O partido mãe faz 100 anos – Parte I
Por João Teixeira
A imagem histórica tem sido reverenciada como um mantra sagrado.
Nela estão os personagens que, nos dias 25, 26 e 27 de março de 1922, há exatamente um século, ocorreu em Niterói (RJ) o congresso de fundação do Partido Comunista Brasileiro (PCB).
O PCB, nascido sob o influxo da Revolução Bolchevique e vinculado ao Movimento Comunista Internacional (MCI), concebeu o instantâneo imortal que retrata os apóstolos de um novo credo, os delegados representantes dos grupos comunistas brasileiros.
Abílio de Negrete, barbeiro; Astrojildo Pereira, jornalista; Cristiano Cordeiro, funcionário; Hermogenio Silva, eletricista; João da Costa Pimenta, grafico; Joaquim Barbosa, alfaiate; José Elias da Silva, funcionário; Luís Peres, vassoureiro; e Manoel Cerdon, alfaiate.
Destes nove militantes, os apóstolos da fé materialista, 8 eram anarquistas e 1 socialista.
Esta formação variada, de gente humilde exercendo profissões extintas, representa um importante documento da composição social brasileira no início do século XX.
Todos discutiram – e aprovaram por unanimidade – as 21 condições para a adesão á Internacional Comunista.
Os estatutos, baseados nos do PC argentino, foram elaborados, discutidos e provisoriamente aprovados.
“O Partido Comunista, seção brasileira da Internacional Comunista, tinha por fim promover o entendimento, a ação internacional dos trabalhadores, e a organização política do proletariado em partido de classe, para a conquista do poder e a consequente transformação política e econômica da sociedade capitalista em sociedade comunista”.

════

Enunciado a — Devolva sem nenhuma alteração as linhas dos registros, começando pela linha que contém "What do you" e seguindo até a linha que contém "chevron-left-icon is located", ambas incluídas. Deixe as imagens de fora da resposta.

Dados fornecidos —
════

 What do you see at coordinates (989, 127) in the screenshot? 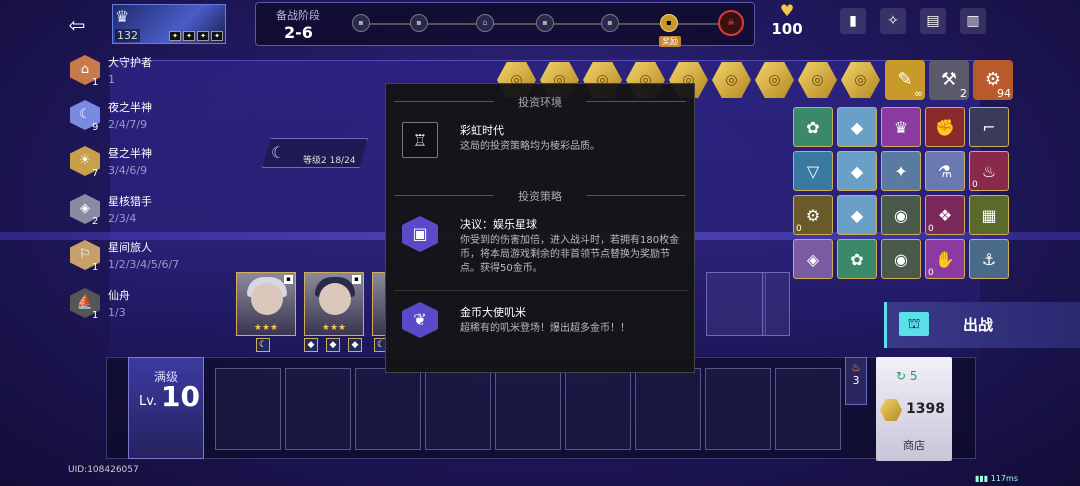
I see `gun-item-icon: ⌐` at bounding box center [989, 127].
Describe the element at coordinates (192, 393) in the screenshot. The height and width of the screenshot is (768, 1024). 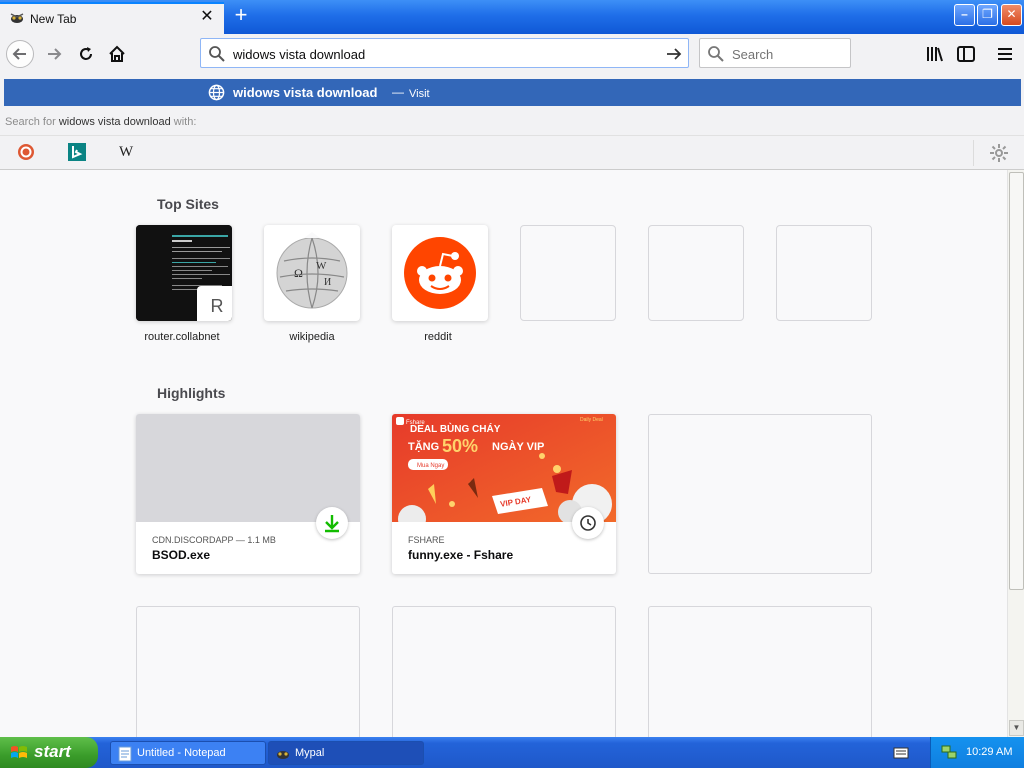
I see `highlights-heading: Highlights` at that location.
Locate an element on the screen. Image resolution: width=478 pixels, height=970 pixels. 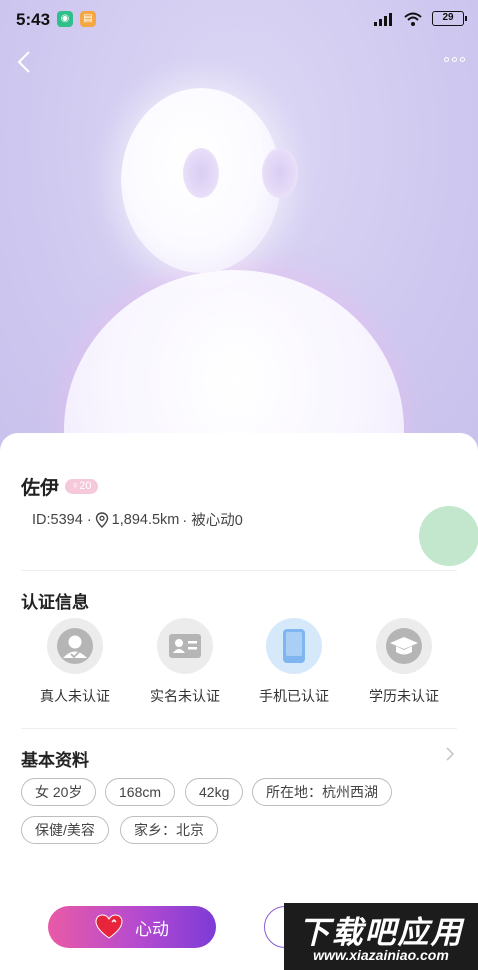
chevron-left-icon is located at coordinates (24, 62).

════

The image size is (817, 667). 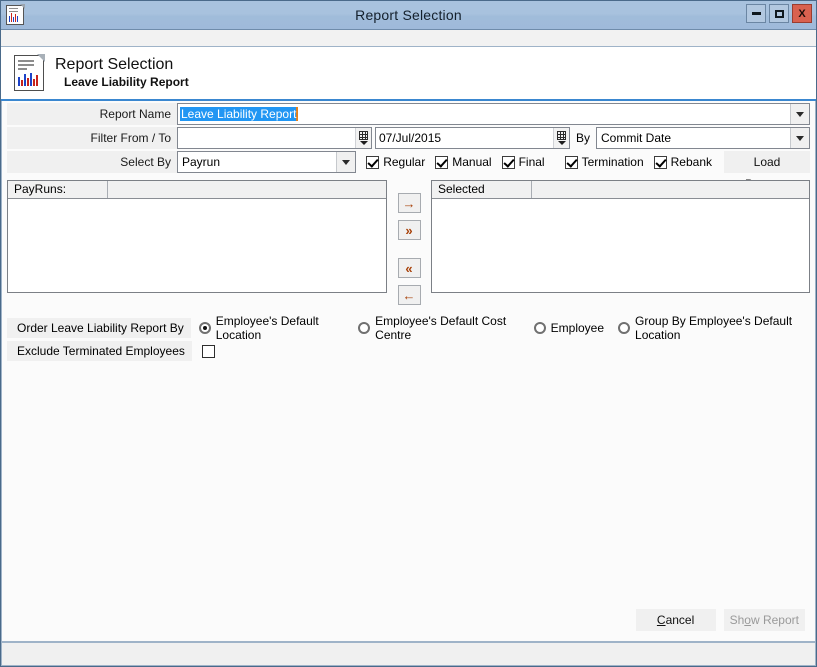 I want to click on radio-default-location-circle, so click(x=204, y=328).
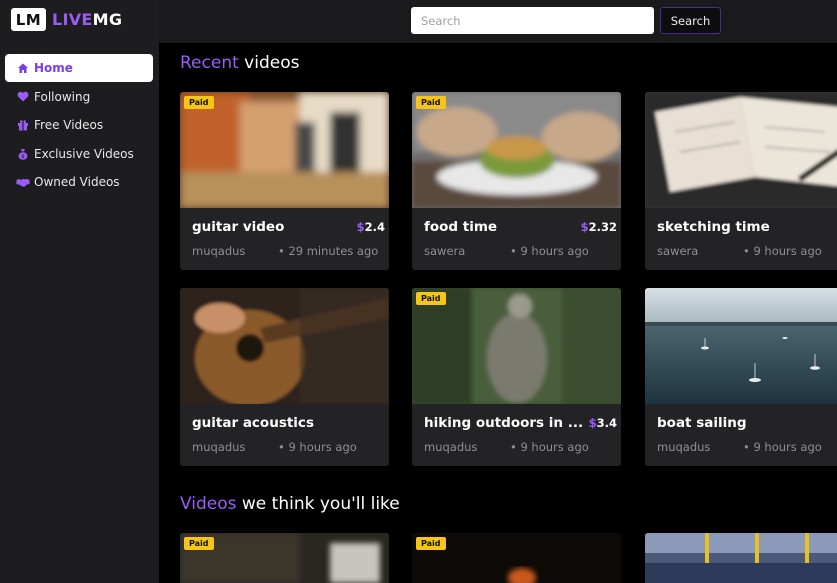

════

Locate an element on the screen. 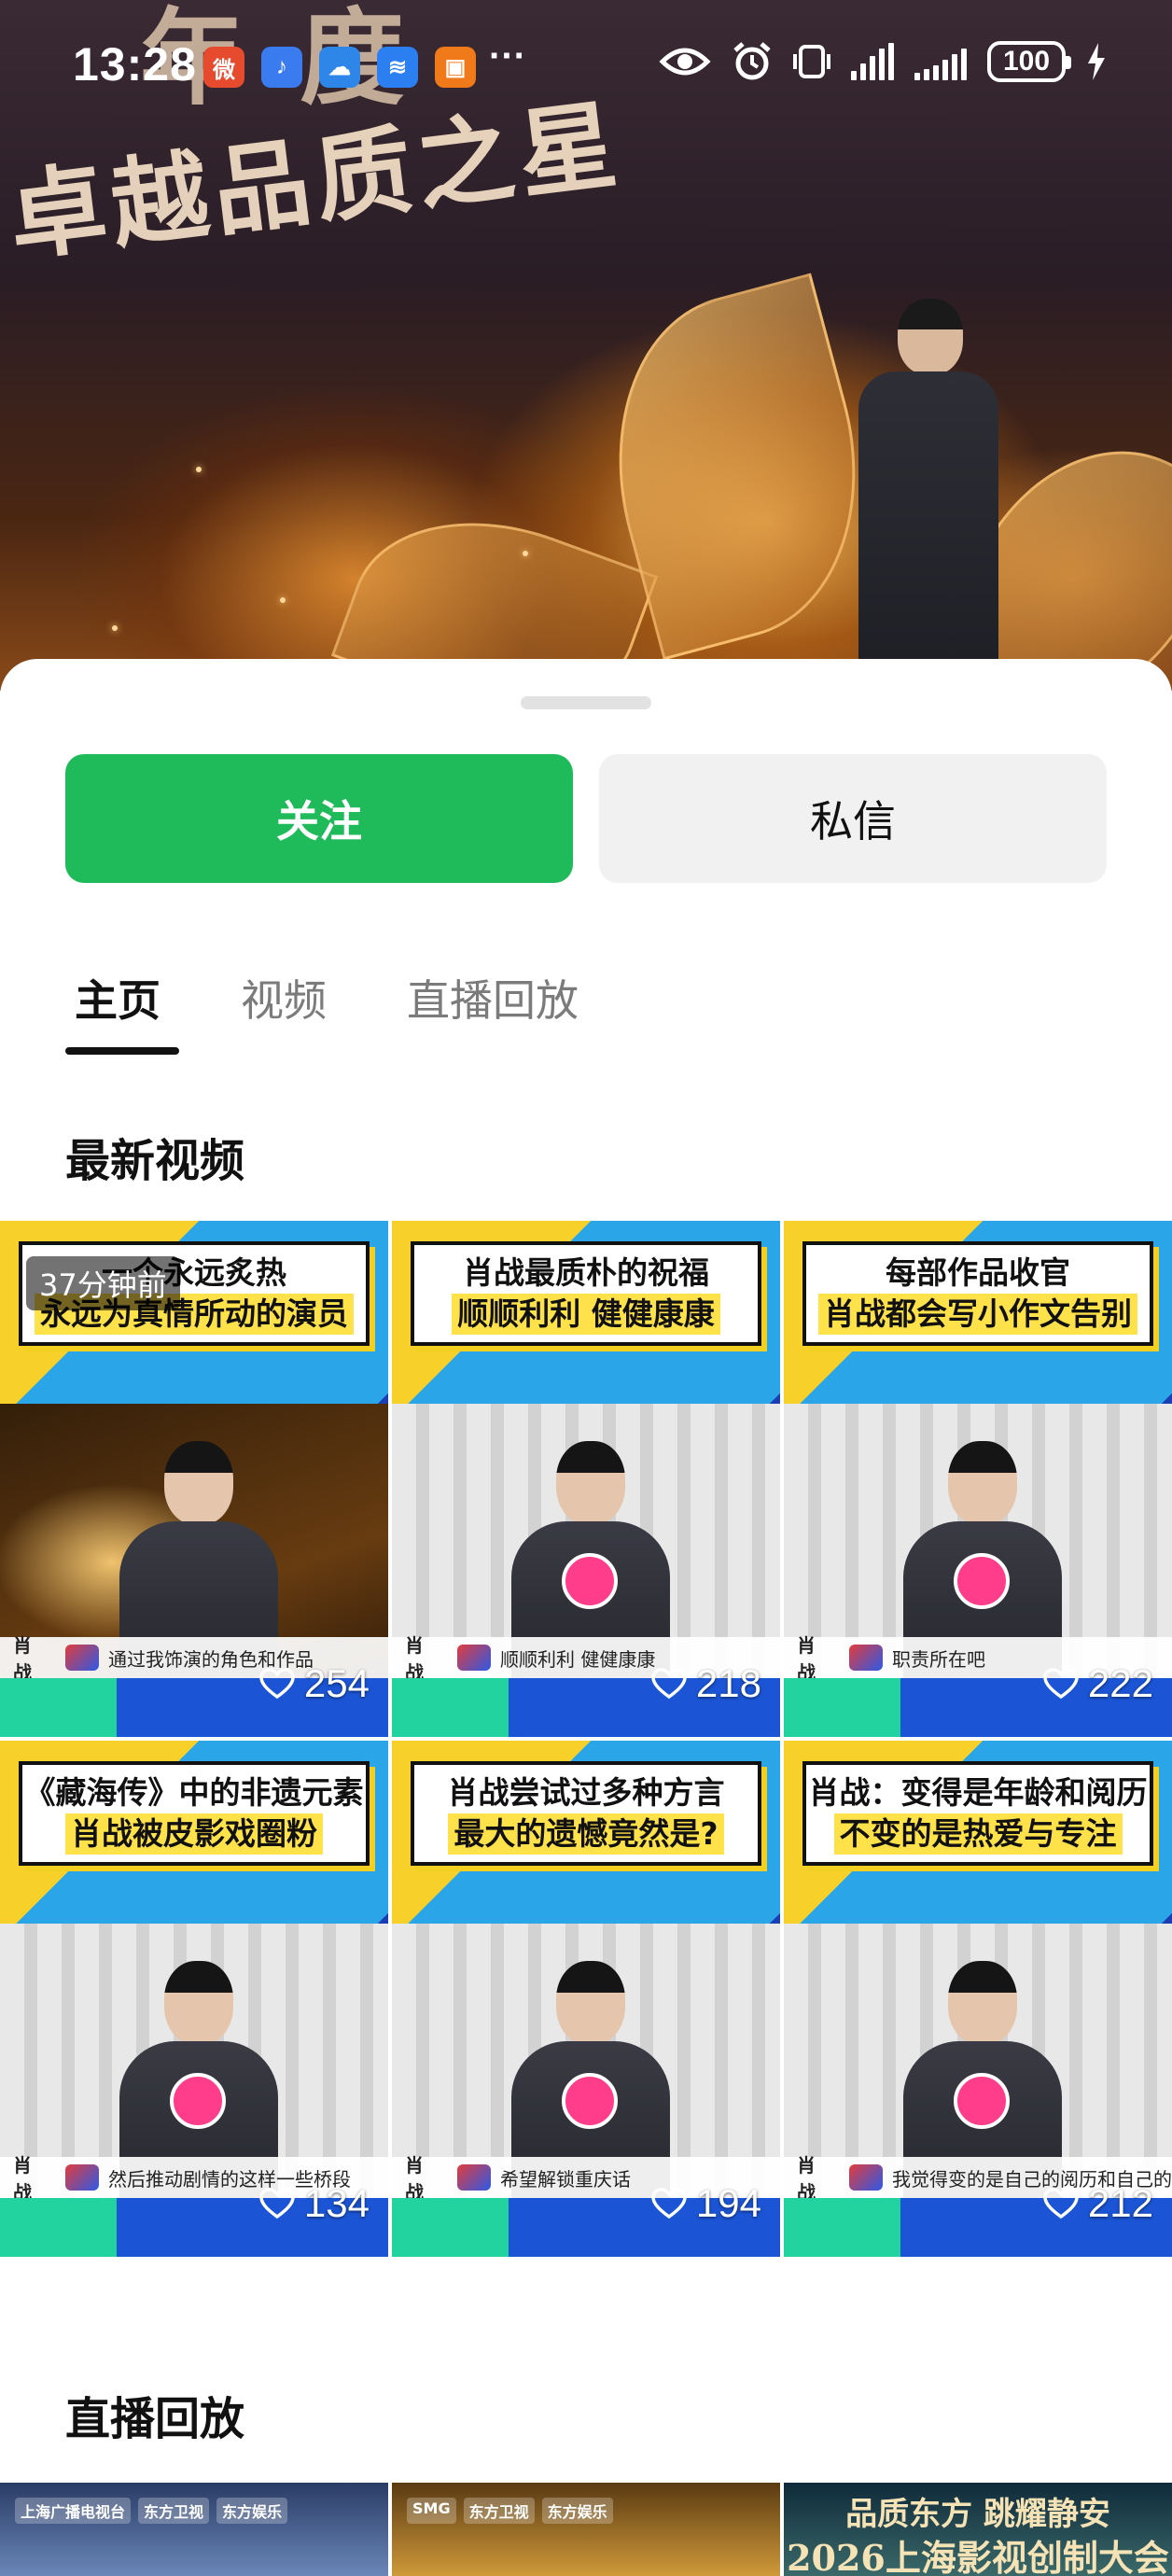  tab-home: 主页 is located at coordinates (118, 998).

════

Enunciado b — Redigite na íntegra, sem qualquer alteração, o texto sobre o centenário do PCB.

Resposta a —
 What do you see at coordinates (989, 127) in the screenshot? 
I see `gun-item-icon: ⌐` at bounding box center [989, 127].
Describe the element at coordinates (192, 393) in the screenshot. The height and width of the screenshot is (768, 1024). 
I see `highlights-heading: Highlights` at that location.
Locate an element on the screen. Image resolution: width=478 pixels, height=970 pixels. 
chevron-left-icon is located at coordinates (24, 62).

Resposta b —
O partido mãe faz 100 anos – Parte I
Por João Teixeira
A imagem histórica tem sido reverenciada como um mantra sagrado.
Nela estão os personagens que, nos dias 25, 26 e 27 de março de 1922, há exatamente um século, ocorreu em Niterói (RJ) o congresso de fundação do Partido Comunista Brasileiro (PCB).
O PCB, nascido sob o influxo da Revolução Bolchevique e vinculado ao Movimento Comunista Internacional (MCI), concebeu o instantâneo imortal que retrata os apóstolos de um novo credo, os delegados representantes dos grupos comunistas brasileiros.
Abílio de Negrete, barbeiro; Astrojildo Pereira, jornalista; Cristiano Cordeiro, funcionário; Hermogenio Silva, eletricista; João da Costa Pimenta, grafico; Joaquim Barbosa, alfaiate; José Elias da Silva, funcionário; Luís Peres, vassoureiro; e Manoel Cerdon, alfaiate.
Destes nove militantes, os apóstolos da fé materialista, 8 eram anarquistas e 1 socialista.
Esta formação variada, de gente humilde exercendo profissões extintas, representa um importante documento da composição social brasileira no início do século XX.
Todos discutiram – e aprovaram por unanimidade – as 21 condições para a adesão á Internacional Comunista.
Os estatutos, baseados nos do PC argentino, foram elaborados, discutidos e provisoriamente aprovados.
“O Partido Comunista, seção brasileira da Internacional Comunista, tinha por fim promover o entendimento, a ação internacional dos trabalhadores, e a organização política do proletariado em partido de classe, para a conquista do poder e a consequente transformação política e econômica da sociedade capitalista em sociedade comunista”.